Honorary membership shall be conferred upon all duly accredited Military and Naval Attaches of foreign governments who were present on land in Cuba with the Fifth Army Corps at any time during the Santiago campaign. Honorary members shall be exempt from the payment of dues, and shall not be entitled to vote.

Officers
PRESIDENT:

Major-General WM. R. SHAFTER, U. S. V.

FIRST VICE-PRESIDENT:

Major-General JOSEPH WHEELER, U. S. V.

SECOND VICE-PRESIDENT:

Major-General J. FORD KENT, U. S. V.

THIRD VICE-PRESIDENT:

Major-General H. W. LAWTON, U. S. V. (Killed in action at San Mateo, P. I., December 18, 1899)

FOURTH VICE-PRESIDENT:

Major-General JOHN C. BATES, U. S. V.

SECRETARY AND TREASURER:

Major ALFRED C. SHARPE, Assistant Adjutant-General, U. S. V.

HISTORIAN:

Major G. CREIGHTON WEBB, Inspector-General, U. S. V.

REGISTRAR GENERAL:

Major PHILIP READE, Inspector-general, U. S. V.

FIRST DIVISION REGISTRAR:

Capt. L. W. V. KENNON, 6TH U, S. Infantry.

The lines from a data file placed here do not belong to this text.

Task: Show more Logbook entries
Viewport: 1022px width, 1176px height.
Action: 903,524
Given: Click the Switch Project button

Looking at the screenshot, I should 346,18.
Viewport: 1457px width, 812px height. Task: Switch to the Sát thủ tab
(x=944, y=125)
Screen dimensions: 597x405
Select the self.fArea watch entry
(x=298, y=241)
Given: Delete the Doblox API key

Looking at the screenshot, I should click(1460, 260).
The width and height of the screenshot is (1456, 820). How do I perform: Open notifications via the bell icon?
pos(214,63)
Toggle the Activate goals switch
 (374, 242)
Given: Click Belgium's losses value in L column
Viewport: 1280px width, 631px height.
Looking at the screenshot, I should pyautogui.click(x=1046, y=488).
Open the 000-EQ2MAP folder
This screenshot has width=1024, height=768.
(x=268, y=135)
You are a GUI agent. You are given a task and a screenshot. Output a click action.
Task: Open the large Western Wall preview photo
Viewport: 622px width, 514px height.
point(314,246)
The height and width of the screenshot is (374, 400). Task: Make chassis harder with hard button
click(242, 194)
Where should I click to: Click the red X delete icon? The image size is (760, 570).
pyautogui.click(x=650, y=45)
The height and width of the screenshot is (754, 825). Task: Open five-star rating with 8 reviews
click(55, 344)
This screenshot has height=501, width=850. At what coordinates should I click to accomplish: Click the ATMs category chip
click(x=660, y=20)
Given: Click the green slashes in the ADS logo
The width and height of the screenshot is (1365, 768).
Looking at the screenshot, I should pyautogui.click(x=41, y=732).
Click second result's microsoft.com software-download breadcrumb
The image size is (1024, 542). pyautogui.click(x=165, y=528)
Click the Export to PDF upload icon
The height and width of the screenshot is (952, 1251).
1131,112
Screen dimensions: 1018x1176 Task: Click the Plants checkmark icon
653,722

SECOND DIVISION REGISTRAR:

Capt. JAMES T. KERR, 17TH U. S. Infantry.

THIRD DIVISION REGISTRAR:

Capt. CHARLES MORTON, 3rd U. S. Cavalry.

FOURTH DIVISION REGISTRAR:

Lt. Col. JOHN JACOB ASTOR, Inspector-General, U. S. V.

Members of Council

1 Major-General S. B. M. YOUNG, U. S. V.

2 Major-General H. S. HAWKINS, U. S. V.

3 Major-general A. R. CHAFFEE, U. S. V.

4 Major-General WM. LUDLOW, U. S. V.

5 Major-General S. S. SUMNER, U. S. V.

6 Brig.-General ADELBERT AMES, U. S. V.

7 Brig.-General WALLACE F. RANDOLPH, U. S. V.

8 Brig.-General CHAMBERS McKIBBIN, U. S. V.

9 Col. THEODORE ROOSEVELT, 1st U. S. Vol. Cav.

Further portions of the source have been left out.